Por muy paradójico que parezca, Madrid solo puede ser amada en agosto. Cuando nadie quiere estar en ella, es cuando saca a relucir sus mejores encantos, o por lo menos los más auténticos. Y es que para amar a alguien de verdad es necesario llegar a compartir esa vulnerabilidad tan íntima que aparece únicamente en los momentos de soledad. Por eso este es el mes ideal para enamorarse de la capital, cuando los que se quedan pueden experimentar la inexplicable liberación que supone permanecer, mientras todos se van.

De repente, en agosto Madrid ya no es esa ciudad que quiere parecerse, cada vez más, a cualquier otra. De repente ya no se habla de sus terrazas repletas ni de sus atascos, de repente sientes que esta ciudad deja de escupirte y empieza a abrazarte, aunque sea con sus asfaltados brazos a 39 grados centígrados.

La Madrid de agosto es la de las calles vacías y los semáforos pacientes, la de las verbenas en el centro y las guerras de agua en los parques. No tiene nada de glamuroso pasar las vacaciones en la capital y precisamente por eso son pocos los que acaban apreciándolo. Pues lo cierto es que la mayoría de los que se quedan lo hacen obligados por sus circunstancias, o bien por curro, o bien porque no tienen otro sitio al que ir. Nos guste o no, esta es la esencia de una ciudad como Madrid, aquí casi todo el mundo viene por trabajo y los que se acaban quedando suelen hacerlo porque no tienen un lugar mejor al que huir. Y en esta perpetua sensación de expectativas frustradas e ilusiones efímeras, es donde mejor se aprecia ese carácter castizo, que es tan chulo como acomplejado, brusco pero acogedor.

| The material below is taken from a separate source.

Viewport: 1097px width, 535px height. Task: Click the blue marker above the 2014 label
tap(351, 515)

Por eso Madrid sólo se puede permitir ser ella misma en verano, cuando aprovecha que todo el mundo se ha ido para sacar a la calle su orgullosa tríada de santos estivales: Cayetano y Lorenzo, y a su venerada Virgen de la Paloma. Madrid en agosto se permite respirar. Los madrileños que se quedan pueden pasear sin prisas ni empujones, bajar el ritmo y esquivar la necesidad de tener una agenda repleta de planes que les impidan pararse a pensar. Madrid en agosto es para estar solo, una soledad muy necesaria para volver a reconocerse en la ciudad de los tres millones de habitantes. De repente dejas de ser alguien más, de repente puedes ser tú mismo.

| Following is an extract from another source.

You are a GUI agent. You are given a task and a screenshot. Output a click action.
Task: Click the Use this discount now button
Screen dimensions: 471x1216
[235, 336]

Madrid en agosto puede ser tan romántica y festiva como la pinta Trueba en La Virgen de agosto (2019), tan sencilla y humilde como aparece en el Barrio (1998) de Aranoa, y tan provocadora y sensual como la imagina Almodóvar en La ley del deseo (1987). Y en todas sus versiones es posible reencontrarte con una parte distinta de ti mismo. Pues el vacío que se apodera de la ciudad durante estas fechas, le obliga a incluirte, dejando al descubierto sus virtudes y sus miserias, invitándote a amarla tal y como es, demostrando que Madrid solo puede ser verdaderamente amada en agosto.